Meaning of Transfer of Property (Sec 5):
Section 5. "Transfer of property" defined:
In the following sections "transfer of property" means an act by which a living person conveys property, in present or in future, to one or more other living persons, or to himself, 1[or to himself] and one or more other living persons; and "to transfer property" is to perform such act. 1[In this section "living person" includes a company or association or body of individuals, whether incorporated or not, but nothing herein contained shall affect any law for the time being in force relating to transfer of property to or by companies, associations or bodies of individuals.]

Movable and Immovable property differences:

Movable Property

It can be transferred from one place to another. Registration is optional as per the Indian Registration Act, 1908. The Sales and Central Sales taxes are applied,

Immovable Property

It cannot be transferred without causing extensive damage to the property. The damage relates to the nature of the property. Registration is compulsory under the Indian Registration Act, 1908 if the value of the property is more than Rs. 100. The property needs to be registered at the Sub-Registrar's office. The appropriate stamp duty and the registration fee have to be paid.

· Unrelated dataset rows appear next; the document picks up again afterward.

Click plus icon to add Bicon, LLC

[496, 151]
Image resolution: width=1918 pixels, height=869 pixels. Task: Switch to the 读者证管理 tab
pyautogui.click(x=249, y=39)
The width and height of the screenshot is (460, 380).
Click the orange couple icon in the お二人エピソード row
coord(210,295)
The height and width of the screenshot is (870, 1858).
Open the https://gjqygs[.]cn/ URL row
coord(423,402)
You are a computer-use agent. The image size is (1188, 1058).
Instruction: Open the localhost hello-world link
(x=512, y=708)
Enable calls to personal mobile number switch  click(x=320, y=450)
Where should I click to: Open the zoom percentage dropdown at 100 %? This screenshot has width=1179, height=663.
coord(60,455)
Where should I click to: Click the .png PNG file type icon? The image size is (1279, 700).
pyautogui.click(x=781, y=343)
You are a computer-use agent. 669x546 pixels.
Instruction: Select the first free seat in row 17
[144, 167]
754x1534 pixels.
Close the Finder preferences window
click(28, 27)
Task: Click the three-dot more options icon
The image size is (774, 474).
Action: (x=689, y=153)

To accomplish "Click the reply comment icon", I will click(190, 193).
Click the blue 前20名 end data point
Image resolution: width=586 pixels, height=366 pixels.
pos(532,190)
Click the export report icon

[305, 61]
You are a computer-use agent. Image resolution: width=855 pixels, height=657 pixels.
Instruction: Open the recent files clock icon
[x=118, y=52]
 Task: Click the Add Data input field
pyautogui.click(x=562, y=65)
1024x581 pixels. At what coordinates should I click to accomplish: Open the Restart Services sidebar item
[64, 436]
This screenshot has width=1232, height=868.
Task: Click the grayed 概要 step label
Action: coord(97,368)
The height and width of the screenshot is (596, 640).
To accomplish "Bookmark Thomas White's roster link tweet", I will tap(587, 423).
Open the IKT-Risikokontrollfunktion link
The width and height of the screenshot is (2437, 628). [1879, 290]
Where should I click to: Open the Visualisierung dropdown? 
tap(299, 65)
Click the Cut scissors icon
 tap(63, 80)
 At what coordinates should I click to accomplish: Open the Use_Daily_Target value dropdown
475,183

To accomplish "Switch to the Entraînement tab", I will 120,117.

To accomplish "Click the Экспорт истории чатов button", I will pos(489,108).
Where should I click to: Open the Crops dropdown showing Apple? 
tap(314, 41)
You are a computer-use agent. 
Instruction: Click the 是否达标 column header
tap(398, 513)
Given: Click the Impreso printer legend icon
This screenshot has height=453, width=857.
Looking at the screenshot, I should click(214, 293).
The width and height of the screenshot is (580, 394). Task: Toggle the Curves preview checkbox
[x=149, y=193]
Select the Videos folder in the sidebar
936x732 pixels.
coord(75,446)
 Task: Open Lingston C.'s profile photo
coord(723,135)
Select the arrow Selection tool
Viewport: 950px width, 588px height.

What Is Included In Immovable Property / What Is Not Included In Immovable Property
What is included:
  • A right to collect rent from an immovable property;
  • A right to receive future rents and profits of land;
  • A tenancy right;
  • Coal mines;
  • A borewell that has been fastened in a permanent way to the earth;
  • Hereditary Offices;
  • Right to use water of a perennial stream.

What is not included:
  1. A right to worship;
  2. A copyright;
  3. The interest of a partner in a partnership firm;
  4. A right to get maintenance;
  5. A right to obtain the specific performance of an agreement to sell;
  6. Government promissory notes;
  7. A machinery that is not permanently attached to the earth and can be shifted from one place to another.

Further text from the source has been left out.